Di contro a Habermas, Losurdo mostra i profondi legami fra Essere e tempo di Heidegger e l’ideologia della guerra che sarà il brodo culturale da cui sorgerà il nazionalsocialismo


Essere e tempo e l’ideologia della guerra Credits: https://www.corriere.it/cultura/14_marzo_14/heidegger-antisemita-vero-nazista-7687d310-ab5b-11e3-a415-108350ae7b5e.shtml

Segue da Heidegger e l’ideologia della guerra

2.8. Essere e tempo e la Kriegsideologie [ideologia della guerra]

Domenico Losurdo critica a ragione la tesi di J. Habermas che colloca la trasformazione della filosofia di Heidegger da teoria in ideologia (reazionaria e poi filo-nazista) nel 1929. Ciò gli consente di “salvare” il capolavoro del primo Heidegger, Essere e tempo (1927), dalla successiva politicizzazione in senso reazionario del suo pensiero. In realtà, secondo Losurdo, i temi cari alla ideologia della guerra sono presenti già in Essere e tempo e, quindi, non c’è una netta rottura nello sviluppo del suo pensiero nel 1929. In effetti ritroviamo in Essere e tempo il tema caro alla Kriegsideologie del “destino comune” (Geschick) che non può secondo Heidegger essere inteso come “la somma dei singoli destini (Schicksal), allo stesso modo che l’essere-assieme non può essere inteso come una semplice somma di singoli soggetti”. Si tratta al contrario di una comunità organica, ovvero della Gemeinschaft in cui il singolo ha senso solo come parte del tutto, pensata in contrapposizione alla Gesellschaft, l’individualistica società civile liberale, secondo uno schema ideologico anch’esso desunto dall’ideologia della guerra.

Compito assegnato =
Elenca, per favore, tutte le parole in lingua tedesca presenti nel testo riportato, ciascuna una sola volta e nell'ordine in cui compaiono.

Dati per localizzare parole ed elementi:
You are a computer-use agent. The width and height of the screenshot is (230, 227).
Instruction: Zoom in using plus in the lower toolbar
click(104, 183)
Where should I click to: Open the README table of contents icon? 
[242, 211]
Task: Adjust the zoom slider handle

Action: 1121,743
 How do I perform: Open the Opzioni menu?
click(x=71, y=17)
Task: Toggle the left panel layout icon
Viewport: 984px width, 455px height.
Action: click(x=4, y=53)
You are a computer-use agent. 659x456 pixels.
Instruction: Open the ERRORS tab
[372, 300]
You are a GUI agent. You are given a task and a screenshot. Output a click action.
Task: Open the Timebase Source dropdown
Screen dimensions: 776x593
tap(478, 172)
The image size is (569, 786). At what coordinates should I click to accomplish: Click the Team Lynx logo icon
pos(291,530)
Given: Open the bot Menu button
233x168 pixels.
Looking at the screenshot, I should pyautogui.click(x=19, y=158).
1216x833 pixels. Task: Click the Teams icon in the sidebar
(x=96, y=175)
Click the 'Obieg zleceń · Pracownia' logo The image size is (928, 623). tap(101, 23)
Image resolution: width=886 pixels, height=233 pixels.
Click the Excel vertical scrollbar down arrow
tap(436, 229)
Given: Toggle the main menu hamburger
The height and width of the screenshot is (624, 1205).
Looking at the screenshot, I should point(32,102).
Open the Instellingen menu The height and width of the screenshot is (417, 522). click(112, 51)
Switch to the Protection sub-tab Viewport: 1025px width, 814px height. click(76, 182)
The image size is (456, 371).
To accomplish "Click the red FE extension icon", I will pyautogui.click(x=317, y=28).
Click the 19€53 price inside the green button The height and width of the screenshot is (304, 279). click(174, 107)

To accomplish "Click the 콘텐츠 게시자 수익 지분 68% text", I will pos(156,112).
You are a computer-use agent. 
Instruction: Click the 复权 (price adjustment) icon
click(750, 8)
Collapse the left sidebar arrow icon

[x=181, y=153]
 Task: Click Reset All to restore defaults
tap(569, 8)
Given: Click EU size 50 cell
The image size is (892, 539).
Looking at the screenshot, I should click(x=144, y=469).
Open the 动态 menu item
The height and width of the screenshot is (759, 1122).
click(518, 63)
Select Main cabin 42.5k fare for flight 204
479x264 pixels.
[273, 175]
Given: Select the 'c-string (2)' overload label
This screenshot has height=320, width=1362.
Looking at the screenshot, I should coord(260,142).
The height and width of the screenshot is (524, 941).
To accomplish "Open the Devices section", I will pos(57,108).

Risposta finale =
Kriegsideologie
Geschick
Schicksal
Gemeinschaft
Gesellschaft